The biggest take home here - and the first thing the post mentions - is the a single HA pair of Prometheus servers is enough for 80-90% of people. TLDR you probably don’t need Cortex (or Thanos, etc)...
...unless you run multiple, segregated networks (regions). Then something like Thanos (or Cortex) is useful - not for a
the scale argument, but because you need a way to “federate” queries and get that global view. IMO!
Isn't this the whole point of the federate endpoint? That you just run a central Prometheus pair to federate metrics at low resolution from a ton of places?
I only care about high resolution metrics for alerts. Otherwise I can just take a handful of them at 5m intervals, but from a lot of places.
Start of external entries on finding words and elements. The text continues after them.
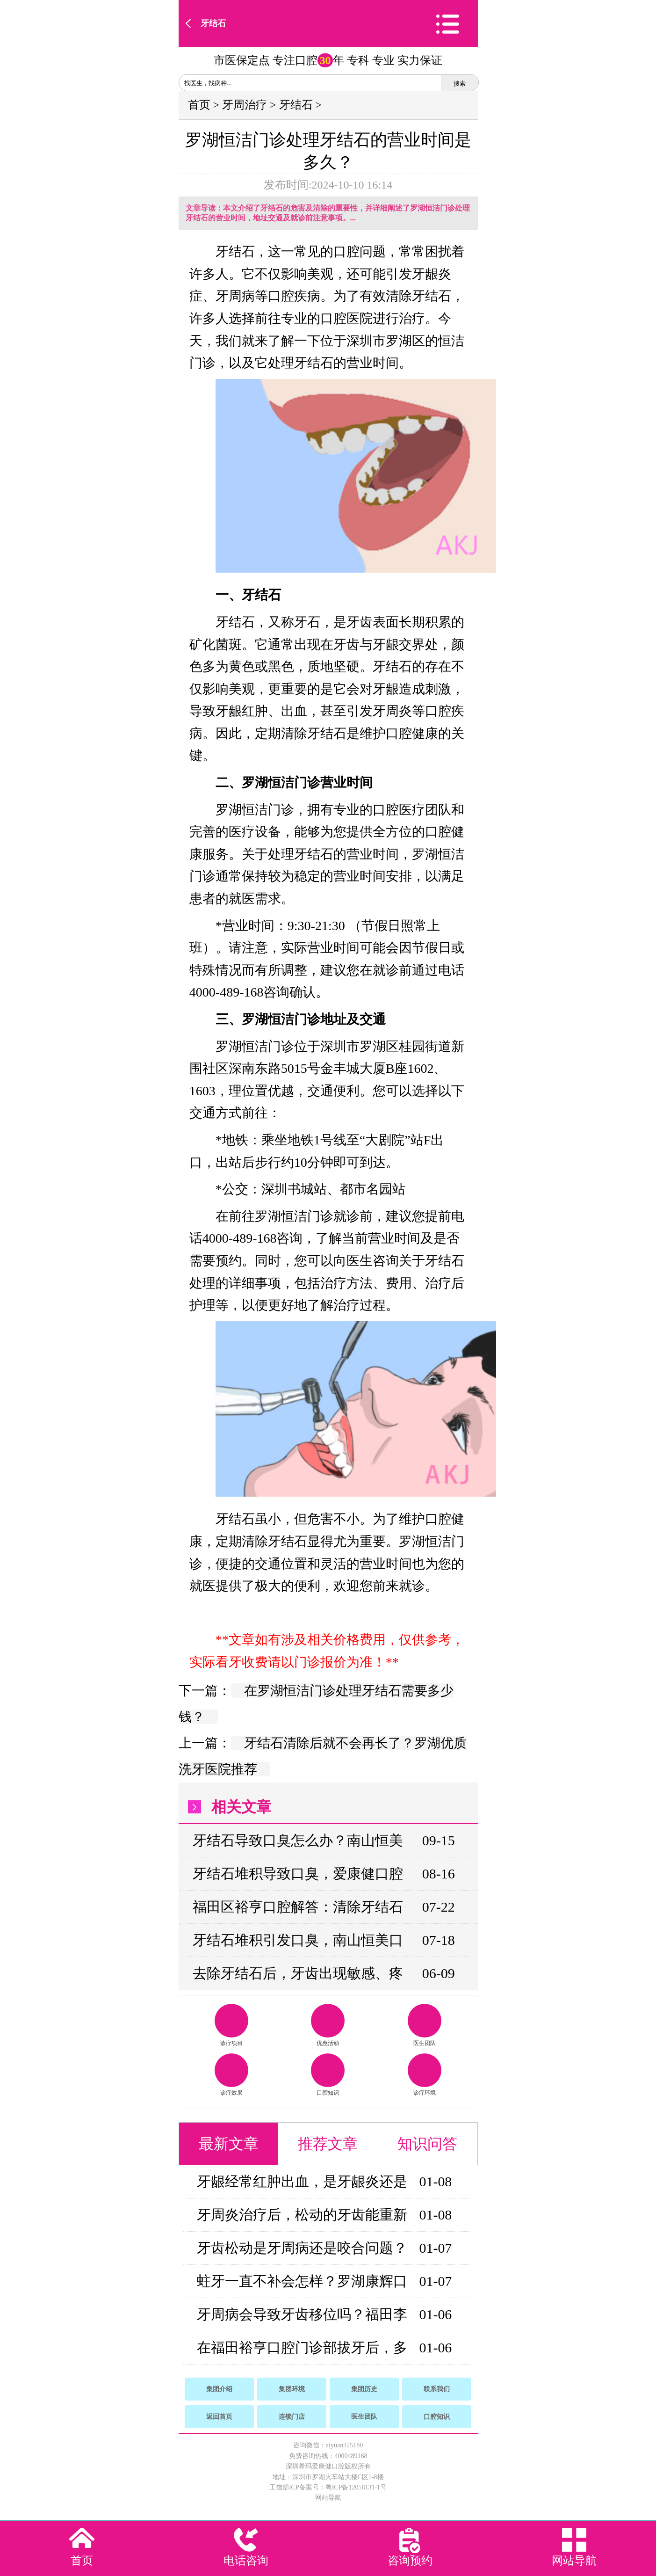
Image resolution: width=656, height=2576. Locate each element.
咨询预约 (410, 2560)
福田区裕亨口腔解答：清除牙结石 (298, 1906)
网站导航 (328, 2497)
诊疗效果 (231, 2074)
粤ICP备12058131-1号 (356, 2487)
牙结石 (213, 23)
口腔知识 (328, 2074)
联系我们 (437, 2389)
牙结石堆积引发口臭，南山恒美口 (298, 1940)
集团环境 (292, 2389)
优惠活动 (328, 2025)
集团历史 (364, 2389)
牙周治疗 (244, 105)
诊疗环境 (424, 2074)
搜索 (460, 83)
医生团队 (424, 2025)
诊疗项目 (231, 2025)
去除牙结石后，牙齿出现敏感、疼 (298, 1973)
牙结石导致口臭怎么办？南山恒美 (298, 1840)
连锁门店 (292, 2416)
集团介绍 (219, 2389)
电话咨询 (245, 2560)
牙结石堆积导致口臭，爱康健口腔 (298, 1873)
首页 (199, 105)
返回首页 (219, 2416)
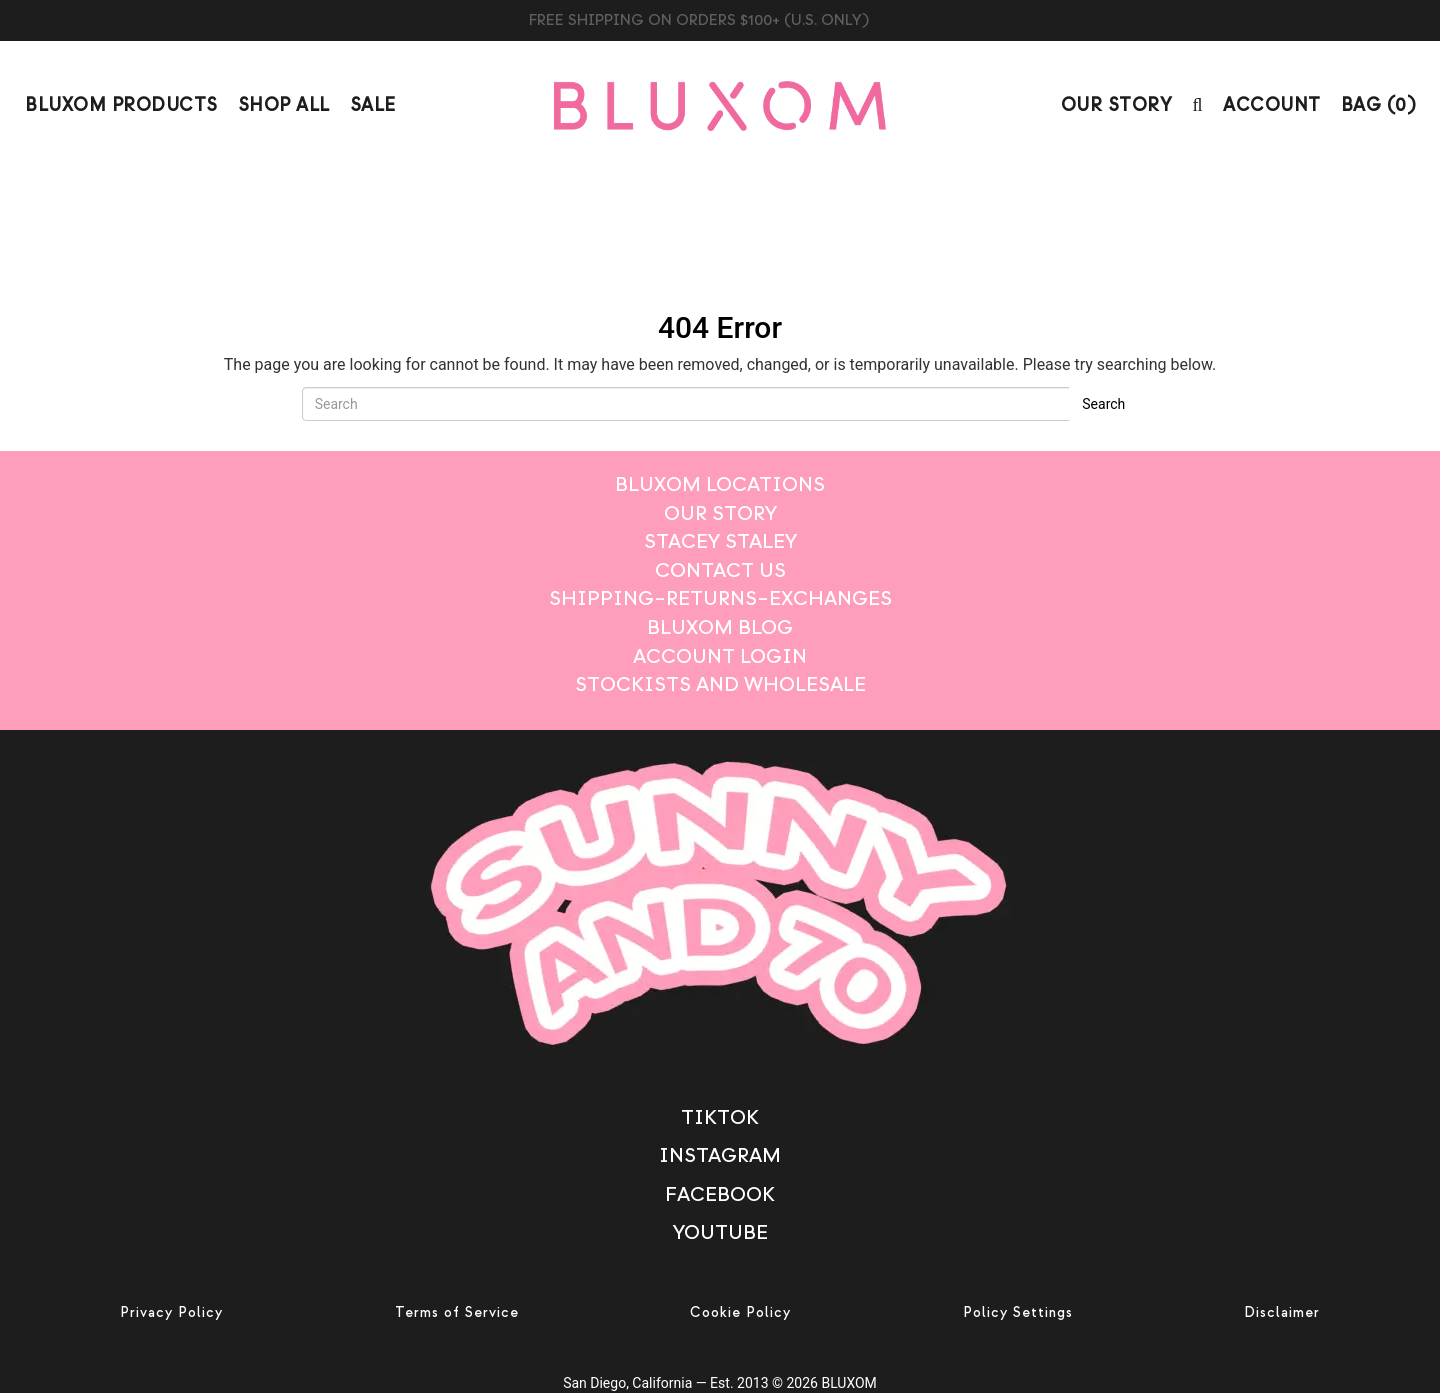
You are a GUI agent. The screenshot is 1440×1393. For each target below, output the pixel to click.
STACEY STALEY (720, 541)
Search (1103, 404)
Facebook (720, 1194)
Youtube (720, 1232)
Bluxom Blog (720, 627)
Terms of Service (457, 1312)
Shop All (284, 105)
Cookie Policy (740, 1312)
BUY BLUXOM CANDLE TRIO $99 (720, 20)
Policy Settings (1018, 1312)
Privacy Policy (171, 1312)
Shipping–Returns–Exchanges (720, 598)
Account (1272, 105)
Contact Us (720, 570)
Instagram (720, 1155)
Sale (373, 105)
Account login (720, 656)
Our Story (1117, 105)
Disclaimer (1282, 1312)
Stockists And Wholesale (720, 684)
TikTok (720, 1117)
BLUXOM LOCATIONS (720, 484)
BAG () (1378, 105)
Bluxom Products (121, 105)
There's different tradeoffs... Prometheus's own federation is a pretty simple scrape-time federation - a Prometheus server pulls over the most recent samples of a subset of another Prometheus server's metrics on an ongoing basis. Thanos does query-time federation rather than actually collecting and persisting data for all "federated" servers in a central place (other than the e.g. S3 bucket for long-term data). So with Prometheus federation you have to choose pretty carefully which aggregated stats you'd like to pull into some higher-up Prometheus layer, and then you only have access to those (in that server). Thanos allows you to query over the data in multiple Prometheus servers at once, in all their detail.
And I think Cortex is mostly useful for people who want to run a big centralized, multi-tenant service in their org to keep all the global view and long-term data. (most people tend to use Thanos)
The biggest take home here - and the first thing the post mentions - is the a single HA pair of Prometheus servers is enough for 80-90% of people. TLDR you probably don’t need Cortex (or Thanos, etc)...
...unless you run multiple, segregated networks (regions). Then something like Thanos (or Cortex) is useful - not for a the scale argument, but because you need a way to “federate” queries and get that global view. IMO!